Often the approach is just traditional bawdy knockabout. There's one scene in which an old blind man comes home in the middle of some inventive lovemaking between his wife and his young blind apprentice. Convincing him that the orgasmic yelps he heard were the sound of her grief over a sad picture book, the wife relates its tearjerking story to him, while the apprentice brings her to a far from literary climax. On other occasions, farce collides with pain. The protagonist, Suginoichi (Yasuyoshi Hara), catches his mother in flagrante with a sighted lover who, assuming the intruder to be her next client, jeers at the woman's ugliness and at the convenience for her of having a blind customer.

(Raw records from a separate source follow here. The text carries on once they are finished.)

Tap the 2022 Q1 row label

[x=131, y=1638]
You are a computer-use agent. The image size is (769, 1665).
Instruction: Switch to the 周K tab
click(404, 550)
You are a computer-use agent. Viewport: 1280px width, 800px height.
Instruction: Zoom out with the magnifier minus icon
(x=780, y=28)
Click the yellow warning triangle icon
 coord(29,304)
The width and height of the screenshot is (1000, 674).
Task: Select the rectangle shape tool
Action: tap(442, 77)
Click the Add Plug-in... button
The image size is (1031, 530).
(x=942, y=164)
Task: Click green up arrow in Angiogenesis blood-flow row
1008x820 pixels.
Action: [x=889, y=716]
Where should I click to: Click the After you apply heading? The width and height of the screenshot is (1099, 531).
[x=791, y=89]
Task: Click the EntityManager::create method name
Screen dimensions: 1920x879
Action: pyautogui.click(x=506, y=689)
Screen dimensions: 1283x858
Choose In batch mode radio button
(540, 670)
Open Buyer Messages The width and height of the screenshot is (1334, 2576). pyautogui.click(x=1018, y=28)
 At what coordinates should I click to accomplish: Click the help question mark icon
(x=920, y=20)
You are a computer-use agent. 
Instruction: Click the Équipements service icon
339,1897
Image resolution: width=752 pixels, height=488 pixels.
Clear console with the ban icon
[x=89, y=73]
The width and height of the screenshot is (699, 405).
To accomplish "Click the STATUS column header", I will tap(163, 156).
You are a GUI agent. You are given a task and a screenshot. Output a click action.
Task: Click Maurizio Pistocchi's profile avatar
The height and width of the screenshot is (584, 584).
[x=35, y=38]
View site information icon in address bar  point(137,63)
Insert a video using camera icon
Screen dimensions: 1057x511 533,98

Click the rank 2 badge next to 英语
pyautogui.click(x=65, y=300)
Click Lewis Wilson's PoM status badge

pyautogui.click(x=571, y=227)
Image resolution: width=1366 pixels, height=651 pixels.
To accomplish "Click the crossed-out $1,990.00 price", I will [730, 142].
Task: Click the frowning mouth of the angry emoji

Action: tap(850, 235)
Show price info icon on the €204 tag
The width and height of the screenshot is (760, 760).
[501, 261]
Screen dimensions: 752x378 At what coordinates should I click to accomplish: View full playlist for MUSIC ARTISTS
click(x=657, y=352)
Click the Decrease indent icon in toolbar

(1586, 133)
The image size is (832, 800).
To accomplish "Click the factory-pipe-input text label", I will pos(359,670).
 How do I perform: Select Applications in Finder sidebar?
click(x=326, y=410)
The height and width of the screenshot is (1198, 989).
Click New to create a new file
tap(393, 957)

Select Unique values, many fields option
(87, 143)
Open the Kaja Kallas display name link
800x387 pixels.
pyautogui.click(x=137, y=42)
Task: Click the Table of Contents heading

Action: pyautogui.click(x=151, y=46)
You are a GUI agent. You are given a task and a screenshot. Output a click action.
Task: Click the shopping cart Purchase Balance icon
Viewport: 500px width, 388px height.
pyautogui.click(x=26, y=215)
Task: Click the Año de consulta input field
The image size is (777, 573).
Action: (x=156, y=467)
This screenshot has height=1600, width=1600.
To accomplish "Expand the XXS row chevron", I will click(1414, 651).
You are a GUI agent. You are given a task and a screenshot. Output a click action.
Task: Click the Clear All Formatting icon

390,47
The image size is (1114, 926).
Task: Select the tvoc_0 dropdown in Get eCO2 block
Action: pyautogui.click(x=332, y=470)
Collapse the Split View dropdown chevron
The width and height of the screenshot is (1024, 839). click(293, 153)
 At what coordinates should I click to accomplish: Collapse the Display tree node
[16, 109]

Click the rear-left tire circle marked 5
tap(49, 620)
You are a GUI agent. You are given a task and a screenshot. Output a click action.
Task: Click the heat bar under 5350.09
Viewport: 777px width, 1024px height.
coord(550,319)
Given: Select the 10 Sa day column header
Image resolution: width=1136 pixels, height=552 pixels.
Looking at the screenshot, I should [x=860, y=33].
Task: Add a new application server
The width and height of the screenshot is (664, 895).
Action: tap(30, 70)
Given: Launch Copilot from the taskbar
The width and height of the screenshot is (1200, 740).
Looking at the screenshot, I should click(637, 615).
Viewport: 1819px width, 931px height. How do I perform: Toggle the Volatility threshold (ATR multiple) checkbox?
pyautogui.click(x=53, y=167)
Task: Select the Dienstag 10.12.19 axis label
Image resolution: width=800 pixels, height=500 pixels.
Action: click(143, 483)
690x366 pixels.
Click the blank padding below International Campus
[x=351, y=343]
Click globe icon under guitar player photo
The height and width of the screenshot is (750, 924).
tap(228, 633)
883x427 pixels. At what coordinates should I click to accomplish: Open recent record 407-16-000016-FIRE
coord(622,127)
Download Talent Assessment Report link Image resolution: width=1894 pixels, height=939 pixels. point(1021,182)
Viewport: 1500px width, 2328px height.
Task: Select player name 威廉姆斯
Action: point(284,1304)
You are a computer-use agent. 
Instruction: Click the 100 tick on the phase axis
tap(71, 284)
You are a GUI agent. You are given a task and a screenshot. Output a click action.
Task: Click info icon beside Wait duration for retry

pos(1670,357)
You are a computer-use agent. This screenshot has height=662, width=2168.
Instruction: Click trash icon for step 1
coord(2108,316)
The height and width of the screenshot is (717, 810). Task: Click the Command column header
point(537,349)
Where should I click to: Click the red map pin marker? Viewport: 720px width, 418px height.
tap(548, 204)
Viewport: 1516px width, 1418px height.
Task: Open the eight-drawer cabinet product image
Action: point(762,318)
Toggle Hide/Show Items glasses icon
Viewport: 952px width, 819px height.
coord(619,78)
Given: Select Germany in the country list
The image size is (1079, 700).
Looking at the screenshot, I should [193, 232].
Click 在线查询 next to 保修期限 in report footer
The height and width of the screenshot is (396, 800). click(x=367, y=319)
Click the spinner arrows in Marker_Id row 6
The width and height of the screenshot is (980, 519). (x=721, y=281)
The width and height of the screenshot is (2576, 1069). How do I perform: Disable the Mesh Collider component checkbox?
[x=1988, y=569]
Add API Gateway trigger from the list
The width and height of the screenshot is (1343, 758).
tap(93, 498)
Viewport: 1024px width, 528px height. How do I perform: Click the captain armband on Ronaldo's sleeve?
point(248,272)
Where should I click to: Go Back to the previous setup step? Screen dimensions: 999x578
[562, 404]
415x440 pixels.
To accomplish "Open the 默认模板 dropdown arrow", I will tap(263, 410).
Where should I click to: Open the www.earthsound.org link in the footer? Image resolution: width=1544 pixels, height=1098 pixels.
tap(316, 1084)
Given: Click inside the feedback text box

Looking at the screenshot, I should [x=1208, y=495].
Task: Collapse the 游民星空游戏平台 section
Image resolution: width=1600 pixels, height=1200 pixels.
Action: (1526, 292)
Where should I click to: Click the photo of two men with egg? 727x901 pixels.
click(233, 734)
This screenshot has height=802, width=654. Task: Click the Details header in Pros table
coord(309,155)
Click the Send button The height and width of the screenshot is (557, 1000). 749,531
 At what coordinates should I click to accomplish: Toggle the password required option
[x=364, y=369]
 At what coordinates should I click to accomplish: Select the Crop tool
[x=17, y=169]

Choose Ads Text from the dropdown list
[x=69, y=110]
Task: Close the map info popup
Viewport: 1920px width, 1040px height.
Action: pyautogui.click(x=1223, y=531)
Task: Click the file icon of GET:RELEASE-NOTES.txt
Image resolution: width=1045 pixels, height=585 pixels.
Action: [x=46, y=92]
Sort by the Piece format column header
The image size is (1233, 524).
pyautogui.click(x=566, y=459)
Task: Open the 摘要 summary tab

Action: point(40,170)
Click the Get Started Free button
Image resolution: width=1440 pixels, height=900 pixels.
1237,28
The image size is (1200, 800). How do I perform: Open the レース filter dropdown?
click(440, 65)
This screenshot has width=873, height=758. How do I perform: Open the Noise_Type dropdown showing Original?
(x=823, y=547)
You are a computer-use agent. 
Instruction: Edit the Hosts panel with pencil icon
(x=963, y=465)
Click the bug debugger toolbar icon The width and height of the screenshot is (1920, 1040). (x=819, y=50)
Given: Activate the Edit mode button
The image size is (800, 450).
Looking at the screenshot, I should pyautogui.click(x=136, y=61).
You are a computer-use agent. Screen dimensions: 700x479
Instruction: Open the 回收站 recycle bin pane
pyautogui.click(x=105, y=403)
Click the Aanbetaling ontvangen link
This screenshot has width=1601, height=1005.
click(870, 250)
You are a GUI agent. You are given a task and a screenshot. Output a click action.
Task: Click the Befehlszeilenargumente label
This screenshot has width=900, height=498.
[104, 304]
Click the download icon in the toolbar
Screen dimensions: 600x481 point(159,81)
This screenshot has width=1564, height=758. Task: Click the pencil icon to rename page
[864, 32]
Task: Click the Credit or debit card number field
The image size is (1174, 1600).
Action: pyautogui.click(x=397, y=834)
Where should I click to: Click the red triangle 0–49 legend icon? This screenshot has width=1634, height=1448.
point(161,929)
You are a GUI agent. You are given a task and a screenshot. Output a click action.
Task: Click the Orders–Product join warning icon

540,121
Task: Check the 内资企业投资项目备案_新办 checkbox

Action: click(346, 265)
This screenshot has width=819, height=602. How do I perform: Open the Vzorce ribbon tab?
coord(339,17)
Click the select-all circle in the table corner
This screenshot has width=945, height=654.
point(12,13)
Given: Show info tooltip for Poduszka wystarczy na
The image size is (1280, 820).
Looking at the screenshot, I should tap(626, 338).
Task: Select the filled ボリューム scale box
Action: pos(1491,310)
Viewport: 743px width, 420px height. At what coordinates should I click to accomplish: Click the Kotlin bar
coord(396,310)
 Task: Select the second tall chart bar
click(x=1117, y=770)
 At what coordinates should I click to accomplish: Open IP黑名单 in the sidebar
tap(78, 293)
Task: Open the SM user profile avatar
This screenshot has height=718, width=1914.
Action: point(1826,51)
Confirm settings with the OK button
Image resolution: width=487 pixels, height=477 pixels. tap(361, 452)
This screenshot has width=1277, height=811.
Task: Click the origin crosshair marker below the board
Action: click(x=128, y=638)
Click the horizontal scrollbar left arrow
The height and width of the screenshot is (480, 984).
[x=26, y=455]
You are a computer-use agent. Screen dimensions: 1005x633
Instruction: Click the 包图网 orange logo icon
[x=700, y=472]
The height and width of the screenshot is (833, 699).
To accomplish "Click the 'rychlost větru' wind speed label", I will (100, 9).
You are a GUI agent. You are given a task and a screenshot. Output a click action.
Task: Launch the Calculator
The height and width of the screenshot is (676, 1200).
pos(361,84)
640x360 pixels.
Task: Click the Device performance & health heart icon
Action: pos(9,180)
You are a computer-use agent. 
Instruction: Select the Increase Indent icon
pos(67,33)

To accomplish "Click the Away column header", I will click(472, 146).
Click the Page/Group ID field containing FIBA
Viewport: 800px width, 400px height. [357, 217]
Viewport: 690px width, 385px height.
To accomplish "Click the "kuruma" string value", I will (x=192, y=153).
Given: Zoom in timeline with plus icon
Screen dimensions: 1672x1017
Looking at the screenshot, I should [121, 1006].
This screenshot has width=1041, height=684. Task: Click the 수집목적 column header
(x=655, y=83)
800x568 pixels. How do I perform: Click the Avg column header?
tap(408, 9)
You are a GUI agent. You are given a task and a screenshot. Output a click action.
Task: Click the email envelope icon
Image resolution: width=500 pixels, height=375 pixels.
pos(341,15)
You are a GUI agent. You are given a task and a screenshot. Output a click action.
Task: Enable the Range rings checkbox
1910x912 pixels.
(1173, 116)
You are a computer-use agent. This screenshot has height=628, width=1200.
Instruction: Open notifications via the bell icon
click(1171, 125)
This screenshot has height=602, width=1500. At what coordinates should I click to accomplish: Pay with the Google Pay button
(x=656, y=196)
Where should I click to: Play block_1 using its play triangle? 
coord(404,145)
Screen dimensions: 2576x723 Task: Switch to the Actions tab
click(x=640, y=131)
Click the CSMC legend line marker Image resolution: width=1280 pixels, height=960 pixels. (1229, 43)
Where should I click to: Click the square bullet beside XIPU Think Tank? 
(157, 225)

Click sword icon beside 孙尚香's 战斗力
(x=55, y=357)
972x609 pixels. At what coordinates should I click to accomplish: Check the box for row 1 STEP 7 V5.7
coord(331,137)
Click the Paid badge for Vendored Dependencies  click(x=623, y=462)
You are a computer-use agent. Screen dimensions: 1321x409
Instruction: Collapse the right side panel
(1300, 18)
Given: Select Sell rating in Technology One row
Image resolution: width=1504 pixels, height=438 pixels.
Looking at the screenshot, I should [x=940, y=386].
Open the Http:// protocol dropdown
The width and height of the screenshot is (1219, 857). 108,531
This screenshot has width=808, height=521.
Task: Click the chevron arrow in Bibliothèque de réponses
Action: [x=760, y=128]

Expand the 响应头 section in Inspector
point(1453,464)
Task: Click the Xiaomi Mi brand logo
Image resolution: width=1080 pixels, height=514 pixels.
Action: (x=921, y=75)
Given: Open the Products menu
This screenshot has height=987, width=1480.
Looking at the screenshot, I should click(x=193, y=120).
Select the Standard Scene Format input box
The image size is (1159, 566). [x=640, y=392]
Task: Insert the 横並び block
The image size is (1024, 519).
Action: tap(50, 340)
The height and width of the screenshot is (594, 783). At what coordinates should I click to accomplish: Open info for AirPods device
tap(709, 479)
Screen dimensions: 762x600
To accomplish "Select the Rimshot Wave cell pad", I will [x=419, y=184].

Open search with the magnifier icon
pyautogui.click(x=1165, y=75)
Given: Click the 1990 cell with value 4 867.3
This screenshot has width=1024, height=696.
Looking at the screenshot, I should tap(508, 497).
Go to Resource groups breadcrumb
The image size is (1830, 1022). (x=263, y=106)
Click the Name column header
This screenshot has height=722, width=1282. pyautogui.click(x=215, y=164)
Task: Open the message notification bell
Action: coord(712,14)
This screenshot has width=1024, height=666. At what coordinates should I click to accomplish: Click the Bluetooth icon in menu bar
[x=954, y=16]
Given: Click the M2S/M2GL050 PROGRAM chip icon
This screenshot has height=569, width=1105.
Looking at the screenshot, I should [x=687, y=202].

There's a mischievious contradictoriness about much of the play. 'I eat potatoes in order to maintain dignity as a human being,' announces the respected blind scholar Hokiichi (Takashi Fujiki) daintily skewering one. This episode quickly relieves him of his dignity, though. While the scholar discourses on the importance to the blind of learning, a bored Suginoichi crams potatoes into his bulging mouth and gets an attack of hiccups he can only hide by virtually strangling himself. The scholar is left looking such a pompous prat that you begin to think Suginoichi is right to regard money, rather than knowledge, as the key to winning respect from the sighted world.
But then ambiguity is built into the play's presentation of the hero and his rise. On one level, he represents the underdog triumphing over the odds: there's consequently an air of bad-taste festivity about his murders which are accompanied by ridiculous sound effects, blood-red lighting and crocodile tears from the blind narrator. This latter's repeated interventions also systematically undercut any seriousness.
The other perspective on the protagonist is provided by the young woman Oichi (Akiko Iwase), a former lover, who rises from the dead as a deranged reminder of the past and the rural values he has forsworn in his quest for urban success. Finally, the new-broom Shogun uses him as a scapegoat, his blindness an emblem of his turpitude. A vast effigy of him is 'trisected' and a disgusting swatch of bloody noodles flops out of his neck to the great jubilation of the onlookers. From dubious role model to unfair example; at the end, it's the moral vision of the sighted world that looks impaired.